Imaginez quelle ironie si les hausses actuelles des températures occasionnées par les activités anthropiques finissaient par être compensées par les effets d’une possible méga éruption du mont Rinjani (ou de toute autre éruption d’importance)! Me sentirais-je obligé de remercier les climatosceptiques pour leur «prévoyance»? Après les avoir traités de bande d’imbéciles, faire amende honorable s’avèrerait passablement difficile. Ce serait bien la preuve qu’en matière de climat, tout peut arriver!

De taches solaires et d’hystérésis

Ça fait bien une dizaine d’années, j’ai configuré mon fureteur Safari pour qu’à l’ouverture apparaisse la page d’accueil de SpaceWeather, une application donnant la météo spatiale. L’image que vous voyez du Soleil en tête d’article a été prise aujourd’hui.

La plupart des gens s’intéressent à la météo locale. Moi, c’est la météo des cieux qui me branche. On y trouve tout un tas d’informations, la plupart du temps toutes inutiles à nos activités de la journée. Qu’importe. Entre autres choses, je m’intéresse aux taches solaires.

Des taches sombres apparaissent régulièrement à la surface du Soleil. À ces spots plus froids convergent des lignes de champ magnétique. Le flux de ces taches n’est pas constant. Il en apparait plus ou moins selon un cycle d’environ 11 ans.

Nous avons terminé la partie active du cycle et sommes maintenant dans la phase où les taches se font de plus en plus rares.
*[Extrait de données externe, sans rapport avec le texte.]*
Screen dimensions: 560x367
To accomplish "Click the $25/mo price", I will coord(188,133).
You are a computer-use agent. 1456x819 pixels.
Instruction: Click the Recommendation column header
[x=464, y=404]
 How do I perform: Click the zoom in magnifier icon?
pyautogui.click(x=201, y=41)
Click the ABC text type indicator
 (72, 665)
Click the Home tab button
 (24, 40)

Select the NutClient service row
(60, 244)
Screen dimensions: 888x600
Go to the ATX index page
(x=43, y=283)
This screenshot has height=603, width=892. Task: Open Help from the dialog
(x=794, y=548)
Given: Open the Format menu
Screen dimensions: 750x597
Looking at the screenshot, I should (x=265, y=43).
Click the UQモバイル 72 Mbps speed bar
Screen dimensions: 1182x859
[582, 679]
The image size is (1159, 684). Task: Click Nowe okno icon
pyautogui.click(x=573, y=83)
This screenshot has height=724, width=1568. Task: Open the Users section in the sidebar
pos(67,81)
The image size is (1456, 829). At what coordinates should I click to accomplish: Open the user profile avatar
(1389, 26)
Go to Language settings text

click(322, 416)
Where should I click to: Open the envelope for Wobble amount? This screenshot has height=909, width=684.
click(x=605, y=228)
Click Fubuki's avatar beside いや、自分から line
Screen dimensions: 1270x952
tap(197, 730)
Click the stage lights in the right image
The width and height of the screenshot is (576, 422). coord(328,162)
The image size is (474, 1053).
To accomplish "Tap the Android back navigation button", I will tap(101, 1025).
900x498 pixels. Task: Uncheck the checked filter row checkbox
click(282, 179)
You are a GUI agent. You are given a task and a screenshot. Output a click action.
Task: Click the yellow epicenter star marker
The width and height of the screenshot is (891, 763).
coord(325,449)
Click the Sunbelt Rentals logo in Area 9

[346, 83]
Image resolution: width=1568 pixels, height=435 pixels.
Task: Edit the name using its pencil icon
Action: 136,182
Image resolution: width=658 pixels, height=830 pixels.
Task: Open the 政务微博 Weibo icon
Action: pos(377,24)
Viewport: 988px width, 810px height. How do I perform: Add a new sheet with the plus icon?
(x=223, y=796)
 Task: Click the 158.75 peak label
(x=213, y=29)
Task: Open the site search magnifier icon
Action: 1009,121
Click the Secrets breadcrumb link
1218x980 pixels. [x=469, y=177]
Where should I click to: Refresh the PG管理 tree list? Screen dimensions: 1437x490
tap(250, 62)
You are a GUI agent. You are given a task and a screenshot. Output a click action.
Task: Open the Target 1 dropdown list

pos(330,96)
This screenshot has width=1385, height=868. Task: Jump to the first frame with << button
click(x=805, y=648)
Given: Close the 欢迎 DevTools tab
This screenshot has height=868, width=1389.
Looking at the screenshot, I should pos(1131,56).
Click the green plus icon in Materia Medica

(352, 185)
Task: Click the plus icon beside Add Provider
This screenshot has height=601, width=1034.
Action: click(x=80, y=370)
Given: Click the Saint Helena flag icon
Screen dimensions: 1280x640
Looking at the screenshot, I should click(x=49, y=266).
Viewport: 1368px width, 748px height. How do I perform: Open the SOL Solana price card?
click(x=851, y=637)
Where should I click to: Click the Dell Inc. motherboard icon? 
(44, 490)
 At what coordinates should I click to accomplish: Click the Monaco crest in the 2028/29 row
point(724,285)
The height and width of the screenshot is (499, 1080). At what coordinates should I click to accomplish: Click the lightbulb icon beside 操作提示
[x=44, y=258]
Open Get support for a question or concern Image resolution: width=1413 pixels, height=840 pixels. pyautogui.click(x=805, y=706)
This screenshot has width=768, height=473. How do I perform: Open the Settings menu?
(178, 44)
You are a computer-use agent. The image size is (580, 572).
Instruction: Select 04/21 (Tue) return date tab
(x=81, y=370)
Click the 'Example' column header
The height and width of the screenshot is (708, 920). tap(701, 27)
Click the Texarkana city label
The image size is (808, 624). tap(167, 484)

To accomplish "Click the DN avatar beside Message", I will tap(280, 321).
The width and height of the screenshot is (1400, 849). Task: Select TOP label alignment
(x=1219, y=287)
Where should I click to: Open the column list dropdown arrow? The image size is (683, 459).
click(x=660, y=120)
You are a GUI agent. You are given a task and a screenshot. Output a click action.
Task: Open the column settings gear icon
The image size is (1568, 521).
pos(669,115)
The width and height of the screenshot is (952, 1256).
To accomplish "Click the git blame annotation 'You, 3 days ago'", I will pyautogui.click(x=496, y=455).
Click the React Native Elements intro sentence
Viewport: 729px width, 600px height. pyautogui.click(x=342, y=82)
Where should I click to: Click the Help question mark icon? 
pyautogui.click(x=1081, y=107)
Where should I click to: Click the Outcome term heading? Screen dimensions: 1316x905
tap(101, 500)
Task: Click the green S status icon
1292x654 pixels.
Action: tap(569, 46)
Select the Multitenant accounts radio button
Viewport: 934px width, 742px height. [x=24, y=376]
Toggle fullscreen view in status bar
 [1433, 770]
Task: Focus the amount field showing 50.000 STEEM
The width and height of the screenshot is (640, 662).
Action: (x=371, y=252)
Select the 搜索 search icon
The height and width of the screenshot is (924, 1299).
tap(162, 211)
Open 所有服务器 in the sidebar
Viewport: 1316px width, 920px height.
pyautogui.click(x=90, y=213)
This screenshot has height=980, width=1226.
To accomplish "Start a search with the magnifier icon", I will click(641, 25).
Depuis le début de l’année 2018, plus de la moitié des jours se sont passés sans apercevoir la moindre tache solaire.

On associe la quantité de taches solaires avec des fluctuations de la température sur notre sol. Les périodes de faible activité correspondent à des températures terrestres plus basses.

Entre 1650 et 1700, les taches solaires se sont révélées presque nulles. Le cycle de 11 ans s’était déréglé. On appelle cette période le «minimum de Maunder». Durant cette même période, la Terre a subi le «Petit âge glaciaire», des températures globales inférieures d’environ 0,1 °C dans l’hémisphère Nord.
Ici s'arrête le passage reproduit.